In the records below, count every line that includes the word "Tahun". Provide the total alone.
━━━━━━━━━━━━━━━━━━━━━━━━━━━━━━
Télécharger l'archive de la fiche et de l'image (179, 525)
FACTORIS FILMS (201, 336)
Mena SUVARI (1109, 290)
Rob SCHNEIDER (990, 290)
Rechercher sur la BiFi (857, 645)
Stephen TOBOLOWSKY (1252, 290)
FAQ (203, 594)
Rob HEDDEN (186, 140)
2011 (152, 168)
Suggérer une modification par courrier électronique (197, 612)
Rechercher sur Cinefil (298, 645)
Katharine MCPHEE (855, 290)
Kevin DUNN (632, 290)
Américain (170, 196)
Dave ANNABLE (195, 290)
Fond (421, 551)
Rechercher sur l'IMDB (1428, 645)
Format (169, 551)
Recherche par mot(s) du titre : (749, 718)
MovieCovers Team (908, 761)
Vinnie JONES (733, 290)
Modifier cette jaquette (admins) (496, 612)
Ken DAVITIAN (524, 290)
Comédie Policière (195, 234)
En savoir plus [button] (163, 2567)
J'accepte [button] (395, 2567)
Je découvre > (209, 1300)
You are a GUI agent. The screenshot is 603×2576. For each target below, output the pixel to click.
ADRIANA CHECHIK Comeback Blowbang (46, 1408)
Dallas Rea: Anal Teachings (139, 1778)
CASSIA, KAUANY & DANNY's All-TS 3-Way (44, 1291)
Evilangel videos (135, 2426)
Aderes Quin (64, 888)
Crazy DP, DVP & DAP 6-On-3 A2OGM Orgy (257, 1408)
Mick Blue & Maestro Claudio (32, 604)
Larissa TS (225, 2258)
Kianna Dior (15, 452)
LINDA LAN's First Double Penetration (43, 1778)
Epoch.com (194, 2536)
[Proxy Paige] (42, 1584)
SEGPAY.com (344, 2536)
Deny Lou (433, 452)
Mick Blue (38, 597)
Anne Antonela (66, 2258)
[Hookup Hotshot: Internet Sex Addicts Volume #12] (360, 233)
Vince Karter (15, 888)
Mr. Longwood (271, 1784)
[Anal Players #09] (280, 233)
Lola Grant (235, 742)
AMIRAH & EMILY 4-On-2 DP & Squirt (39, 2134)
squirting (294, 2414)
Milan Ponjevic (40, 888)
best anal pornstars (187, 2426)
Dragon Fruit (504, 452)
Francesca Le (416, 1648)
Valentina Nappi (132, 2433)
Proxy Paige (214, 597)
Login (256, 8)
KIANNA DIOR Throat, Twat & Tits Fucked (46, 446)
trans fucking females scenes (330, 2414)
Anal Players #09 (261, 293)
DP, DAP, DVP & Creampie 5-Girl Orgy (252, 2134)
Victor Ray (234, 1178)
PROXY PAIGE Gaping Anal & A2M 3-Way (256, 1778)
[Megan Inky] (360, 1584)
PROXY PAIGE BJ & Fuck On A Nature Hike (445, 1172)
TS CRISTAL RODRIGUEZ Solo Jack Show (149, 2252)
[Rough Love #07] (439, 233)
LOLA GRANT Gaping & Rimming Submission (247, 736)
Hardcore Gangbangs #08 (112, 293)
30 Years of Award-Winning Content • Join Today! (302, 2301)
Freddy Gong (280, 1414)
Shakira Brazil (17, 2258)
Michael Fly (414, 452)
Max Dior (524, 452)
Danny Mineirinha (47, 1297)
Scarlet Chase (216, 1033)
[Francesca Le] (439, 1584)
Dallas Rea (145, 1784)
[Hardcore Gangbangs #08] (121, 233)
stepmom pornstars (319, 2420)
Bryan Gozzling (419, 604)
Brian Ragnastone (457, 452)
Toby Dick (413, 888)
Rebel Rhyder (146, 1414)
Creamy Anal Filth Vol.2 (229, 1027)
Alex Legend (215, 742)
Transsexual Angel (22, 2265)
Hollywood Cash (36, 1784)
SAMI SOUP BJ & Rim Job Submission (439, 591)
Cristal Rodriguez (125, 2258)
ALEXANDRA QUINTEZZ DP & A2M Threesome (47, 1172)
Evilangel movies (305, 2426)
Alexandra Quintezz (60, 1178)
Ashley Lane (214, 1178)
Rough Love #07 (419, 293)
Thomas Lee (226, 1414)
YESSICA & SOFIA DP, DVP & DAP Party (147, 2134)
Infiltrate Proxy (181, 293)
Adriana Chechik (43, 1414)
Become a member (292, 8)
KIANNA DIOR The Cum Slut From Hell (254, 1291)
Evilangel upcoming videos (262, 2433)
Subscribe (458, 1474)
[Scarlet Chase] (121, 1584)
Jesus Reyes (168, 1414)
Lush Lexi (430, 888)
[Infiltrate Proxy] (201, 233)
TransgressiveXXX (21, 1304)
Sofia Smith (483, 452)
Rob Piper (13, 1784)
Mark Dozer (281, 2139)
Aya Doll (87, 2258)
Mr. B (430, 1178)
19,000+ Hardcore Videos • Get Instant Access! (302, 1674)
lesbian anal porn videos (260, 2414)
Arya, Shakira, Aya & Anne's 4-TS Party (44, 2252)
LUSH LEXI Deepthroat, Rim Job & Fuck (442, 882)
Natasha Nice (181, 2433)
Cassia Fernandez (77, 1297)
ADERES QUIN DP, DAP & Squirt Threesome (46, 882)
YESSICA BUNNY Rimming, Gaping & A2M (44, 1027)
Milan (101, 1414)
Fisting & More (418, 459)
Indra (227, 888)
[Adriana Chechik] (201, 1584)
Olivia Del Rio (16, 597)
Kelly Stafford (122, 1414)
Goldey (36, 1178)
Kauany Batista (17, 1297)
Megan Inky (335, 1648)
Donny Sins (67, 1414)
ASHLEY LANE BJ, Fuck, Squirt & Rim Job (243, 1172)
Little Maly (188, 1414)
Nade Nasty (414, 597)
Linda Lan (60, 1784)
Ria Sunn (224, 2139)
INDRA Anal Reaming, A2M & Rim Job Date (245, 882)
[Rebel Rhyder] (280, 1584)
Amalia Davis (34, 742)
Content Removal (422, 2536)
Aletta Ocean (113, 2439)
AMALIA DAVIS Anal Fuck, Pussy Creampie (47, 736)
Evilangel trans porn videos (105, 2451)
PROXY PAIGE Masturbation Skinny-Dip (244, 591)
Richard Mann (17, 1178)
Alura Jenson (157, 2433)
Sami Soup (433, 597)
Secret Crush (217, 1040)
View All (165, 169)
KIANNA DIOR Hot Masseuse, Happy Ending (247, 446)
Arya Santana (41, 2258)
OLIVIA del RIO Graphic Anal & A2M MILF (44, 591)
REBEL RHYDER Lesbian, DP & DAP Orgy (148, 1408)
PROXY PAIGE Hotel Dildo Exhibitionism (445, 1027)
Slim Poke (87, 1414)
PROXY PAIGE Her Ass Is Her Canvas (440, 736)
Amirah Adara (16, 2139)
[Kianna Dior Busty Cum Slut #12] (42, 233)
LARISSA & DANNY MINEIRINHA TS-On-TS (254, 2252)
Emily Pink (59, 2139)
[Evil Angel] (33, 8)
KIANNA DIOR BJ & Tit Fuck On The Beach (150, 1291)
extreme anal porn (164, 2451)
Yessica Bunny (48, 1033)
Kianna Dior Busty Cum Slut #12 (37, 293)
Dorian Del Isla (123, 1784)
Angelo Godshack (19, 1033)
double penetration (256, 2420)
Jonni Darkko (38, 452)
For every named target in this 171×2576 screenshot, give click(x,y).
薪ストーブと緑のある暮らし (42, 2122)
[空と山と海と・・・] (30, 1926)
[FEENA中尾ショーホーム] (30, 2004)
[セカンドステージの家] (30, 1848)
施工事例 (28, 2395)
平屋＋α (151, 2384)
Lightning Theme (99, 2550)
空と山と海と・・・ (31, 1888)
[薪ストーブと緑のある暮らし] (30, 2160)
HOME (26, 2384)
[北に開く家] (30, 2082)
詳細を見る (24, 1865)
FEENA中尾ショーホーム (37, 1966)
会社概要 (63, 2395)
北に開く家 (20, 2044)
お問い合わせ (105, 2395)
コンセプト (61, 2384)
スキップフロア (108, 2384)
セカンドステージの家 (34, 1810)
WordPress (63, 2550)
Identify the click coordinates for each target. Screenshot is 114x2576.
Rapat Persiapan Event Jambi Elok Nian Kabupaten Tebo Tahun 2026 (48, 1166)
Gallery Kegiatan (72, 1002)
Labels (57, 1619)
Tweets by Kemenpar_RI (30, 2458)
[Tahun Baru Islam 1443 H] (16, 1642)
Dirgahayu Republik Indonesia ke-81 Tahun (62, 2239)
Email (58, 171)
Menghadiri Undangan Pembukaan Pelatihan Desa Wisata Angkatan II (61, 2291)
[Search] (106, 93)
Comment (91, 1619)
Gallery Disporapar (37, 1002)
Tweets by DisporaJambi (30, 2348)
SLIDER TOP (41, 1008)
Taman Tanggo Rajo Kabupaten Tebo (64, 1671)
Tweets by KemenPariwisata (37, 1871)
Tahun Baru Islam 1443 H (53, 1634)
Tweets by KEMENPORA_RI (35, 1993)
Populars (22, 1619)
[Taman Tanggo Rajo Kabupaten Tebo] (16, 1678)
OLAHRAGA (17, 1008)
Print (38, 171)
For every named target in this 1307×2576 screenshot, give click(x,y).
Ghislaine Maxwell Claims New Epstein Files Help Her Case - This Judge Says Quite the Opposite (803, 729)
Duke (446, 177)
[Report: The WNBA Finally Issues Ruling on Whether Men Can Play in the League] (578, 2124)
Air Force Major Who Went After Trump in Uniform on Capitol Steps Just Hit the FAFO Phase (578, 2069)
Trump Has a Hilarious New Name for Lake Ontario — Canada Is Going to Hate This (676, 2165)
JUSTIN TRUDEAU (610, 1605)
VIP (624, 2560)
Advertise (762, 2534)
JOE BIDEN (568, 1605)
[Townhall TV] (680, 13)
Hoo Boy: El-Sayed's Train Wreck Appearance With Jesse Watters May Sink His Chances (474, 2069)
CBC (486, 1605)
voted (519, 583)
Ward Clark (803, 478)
━━━━━━━━━━━━━━━━━━━━━━━━━━━━━━
Solution:
4